Slowey feels that everyone should loosen up, especially as far as fashion offices go. “I was drawn to fashion because of the freedom of expression,” she says. “At Elle, we had a guy wearing Sergeant Pepper jackets and pumps, and I was delighted by it. The only thing that bothers me is conformity and status quo.”
But Tyler McCall, senior associate editor at Fashionista, feels that some lines must be drawn. “You can get away with a lot working in fashion,” she says, “but at one job, we shared our offices with non-fashion sites, where the people commented that one of our interns was dressing very distractingly, wearing a lot of crop tops and really short dresses. We had to tell her, 'Hey, we’re pretty laid-back, but you might want to adjust your wardrobe slightly.” The intern started covering up a bit more.
So what are the do’s and dont’s? There are no hard and fast ones–it depends on your workplace’s own rules, or—absent that—its tone (corporate law firm or funky website?) as well as its gender ratio and the region of the country. But generally speaking, says Anh Sundstrom, who does the Bay Area-based blog 9 to 5 Chic, “the biggest mistake I see is fit. Women sometimes are afraid to buy a size larger, but the most expensive and elegant clothes graze your body—they don’t hug it. Invest in tailoring.”
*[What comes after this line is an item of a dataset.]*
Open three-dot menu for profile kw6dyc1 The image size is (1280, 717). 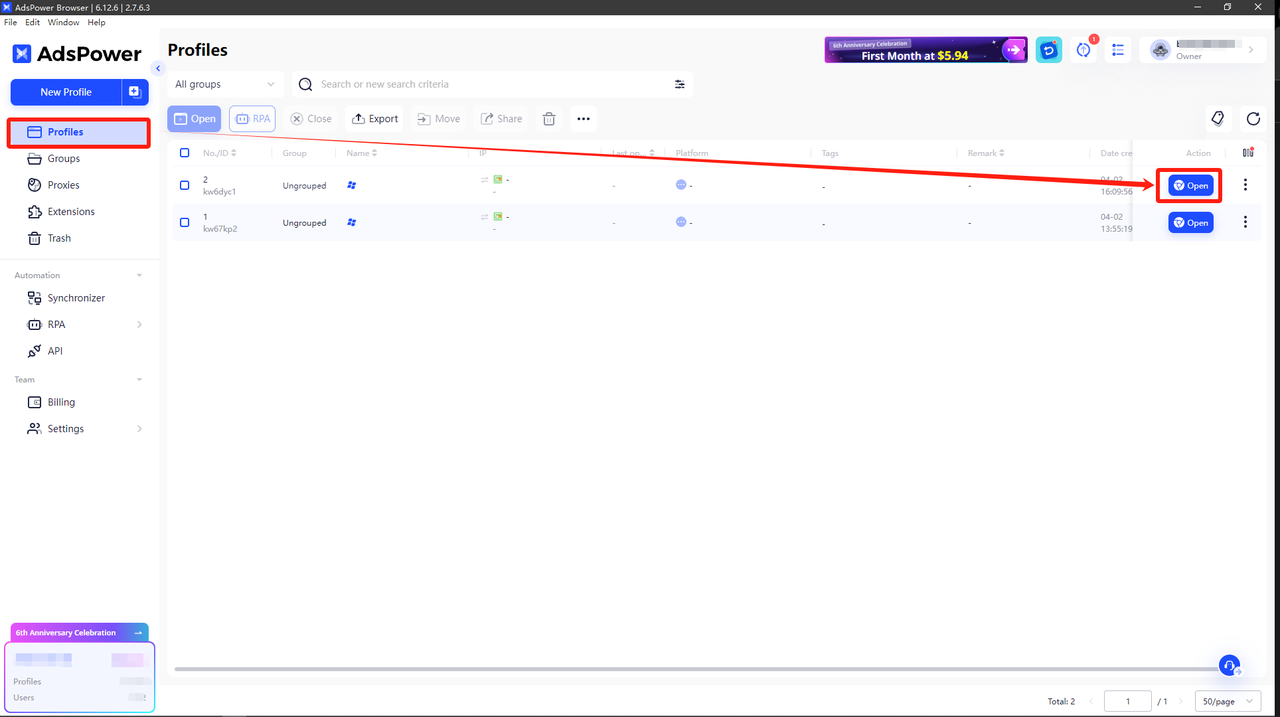coord(1245,185)
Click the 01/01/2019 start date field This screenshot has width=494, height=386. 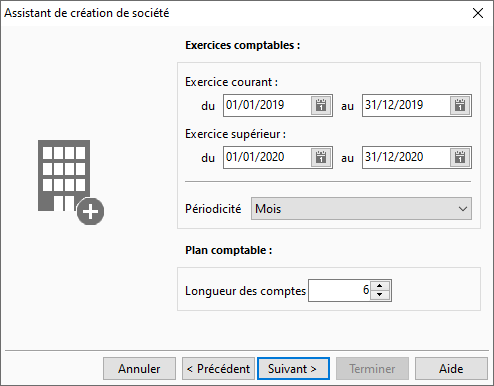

Trendy crop tops are right now—Kendall Jenner just caused a small scandal by wearing one to Easter Mass—but they’re forbidden in the office, says Aliza Licht, a longtime Donna Karan PR exec and author of Leave Your Mark, a social-media-era career how-to coming out May 5. “We’ve seen them all over the runway, but they’re not for work,” she says.
Nor, she adds, are fishnet stockings (unless the weave is tiny), flip-flops or anything strapless. In summer, she says, think about skirt-blouse sets, tailored knee-length shorts, and culottes.
Overall, says Licht, your competence should upstage your wardrobe. “You want the most notable thing about you at work to be what you’re saying, not your clothes,” she says.
Of course, workwear appropriateness is usually more of an issue for women than men, but that’s not to say men don’t come in for on-the-job style takedowns sometimes. In New York, Abiezer Benitez, cofounder of the popular Gayletter website, recalls how he once wore tight-fitting gray APC pants to his job in a high-end carpet store.
“My boss said they were strange and asked me if they were women’s pants,” he says. “I said to her, 'You’ve worked in fashion. You’ve probably seen lots of gay men in nice clothes.’”
That shut her down, says Benitez. “I think she was just jealous because my ass looked so good in them.”